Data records
══════════
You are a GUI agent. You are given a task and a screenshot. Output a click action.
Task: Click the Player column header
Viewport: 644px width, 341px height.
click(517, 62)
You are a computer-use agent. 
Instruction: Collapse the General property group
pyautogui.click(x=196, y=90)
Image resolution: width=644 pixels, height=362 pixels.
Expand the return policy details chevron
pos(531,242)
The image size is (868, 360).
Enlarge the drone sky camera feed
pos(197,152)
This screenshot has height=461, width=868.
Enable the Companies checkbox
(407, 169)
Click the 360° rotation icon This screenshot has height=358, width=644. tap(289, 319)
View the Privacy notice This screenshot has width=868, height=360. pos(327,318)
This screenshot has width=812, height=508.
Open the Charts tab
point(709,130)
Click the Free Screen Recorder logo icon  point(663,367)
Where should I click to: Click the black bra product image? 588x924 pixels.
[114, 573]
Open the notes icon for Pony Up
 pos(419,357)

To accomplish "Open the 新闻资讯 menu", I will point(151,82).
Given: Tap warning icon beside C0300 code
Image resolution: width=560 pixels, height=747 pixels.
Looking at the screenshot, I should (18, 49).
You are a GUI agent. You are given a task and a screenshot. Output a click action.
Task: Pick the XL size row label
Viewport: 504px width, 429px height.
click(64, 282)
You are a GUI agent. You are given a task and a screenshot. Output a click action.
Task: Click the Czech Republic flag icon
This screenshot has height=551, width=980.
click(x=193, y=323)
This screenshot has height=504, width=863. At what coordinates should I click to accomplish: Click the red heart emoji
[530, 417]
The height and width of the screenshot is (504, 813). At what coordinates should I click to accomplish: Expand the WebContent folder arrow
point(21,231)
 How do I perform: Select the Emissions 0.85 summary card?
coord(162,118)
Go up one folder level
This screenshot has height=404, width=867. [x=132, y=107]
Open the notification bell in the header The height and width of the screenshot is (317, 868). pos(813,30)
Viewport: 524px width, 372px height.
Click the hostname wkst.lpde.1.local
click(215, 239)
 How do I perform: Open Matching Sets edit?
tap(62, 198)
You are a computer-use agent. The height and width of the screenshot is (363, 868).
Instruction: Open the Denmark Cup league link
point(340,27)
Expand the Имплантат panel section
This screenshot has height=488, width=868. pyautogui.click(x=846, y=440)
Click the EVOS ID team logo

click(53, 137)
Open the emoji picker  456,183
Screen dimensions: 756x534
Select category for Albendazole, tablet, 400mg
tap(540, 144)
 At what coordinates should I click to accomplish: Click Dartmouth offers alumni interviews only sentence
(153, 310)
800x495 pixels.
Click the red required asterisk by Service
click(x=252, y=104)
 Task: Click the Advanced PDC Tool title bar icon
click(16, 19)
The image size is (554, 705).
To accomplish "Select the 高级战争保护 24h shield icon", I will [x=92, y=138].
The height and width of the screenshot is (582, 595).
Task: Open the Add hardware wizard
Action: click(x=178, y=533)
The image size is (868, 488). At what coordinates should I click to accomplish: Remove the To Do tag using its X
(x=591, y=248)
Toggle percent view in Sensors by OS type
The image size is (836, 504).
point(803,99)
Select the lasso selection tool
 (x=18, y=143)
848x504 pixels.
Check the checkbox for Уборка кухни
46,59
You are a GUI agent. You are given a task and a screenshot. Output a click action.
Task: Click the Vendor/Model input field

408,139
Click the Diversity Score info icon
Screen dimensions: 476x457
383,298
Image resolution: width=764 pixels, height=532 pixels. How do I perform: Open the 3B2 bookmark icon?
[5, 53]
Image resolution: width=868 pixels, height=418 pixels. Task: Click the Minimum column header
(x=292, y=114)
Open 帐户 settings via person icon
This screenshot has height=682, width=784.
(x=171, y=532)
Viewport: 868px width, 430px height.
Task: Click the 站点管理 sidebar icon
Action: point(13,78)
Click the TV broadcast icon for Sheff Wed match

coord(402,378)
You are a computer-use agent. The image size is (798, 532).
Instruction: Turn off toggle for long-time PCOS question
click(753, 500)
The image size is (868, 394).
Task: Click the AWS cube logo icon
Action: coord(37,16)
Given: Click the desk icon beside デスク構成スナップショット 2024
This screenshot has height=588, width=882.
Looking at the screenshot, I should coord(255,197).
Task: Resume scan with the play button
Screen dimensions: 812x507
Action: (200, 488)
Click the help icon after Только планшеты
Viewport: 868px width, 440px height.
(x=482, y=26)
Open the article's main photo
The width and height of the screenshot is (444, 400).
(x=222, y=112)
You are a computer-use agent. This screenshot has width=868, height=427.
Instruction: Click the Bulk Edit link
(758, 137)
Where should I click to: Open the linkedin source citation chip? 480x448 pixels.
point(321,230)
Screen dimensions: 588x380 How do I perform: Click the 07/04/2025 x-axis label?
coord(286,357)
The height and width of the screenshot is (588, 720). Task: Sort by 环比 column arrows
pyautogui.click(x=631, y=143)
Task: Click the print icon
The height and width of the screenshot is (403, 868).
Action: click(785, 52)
══════════
* **Problem to work on**:
Once you find the line with "You are a computer-use agent. The image" above, print it and every line after it up to and including the line with "Click the help icon after Только планшеты", exactly as written and nothing else.

* **Task solution**:
You are a computer-use agent. The image size is (798, 532).
Instruction: Turn off toggle for long-time PCOS question
click(753, 500)
The image size is (868, 394).
Task: Click the AWS cube logo icon
Action: coord(37,16)
Given: Click the desk icon beside デスク構成スナップショット 2024
This screenshot has height=588, width=882.
Looking at the screenshot, I should coord(255,197).
Task: Resume scan with the play button
Screen dimensions: 812x507
Action: (200, 488)
Click the help icon after Только планшеты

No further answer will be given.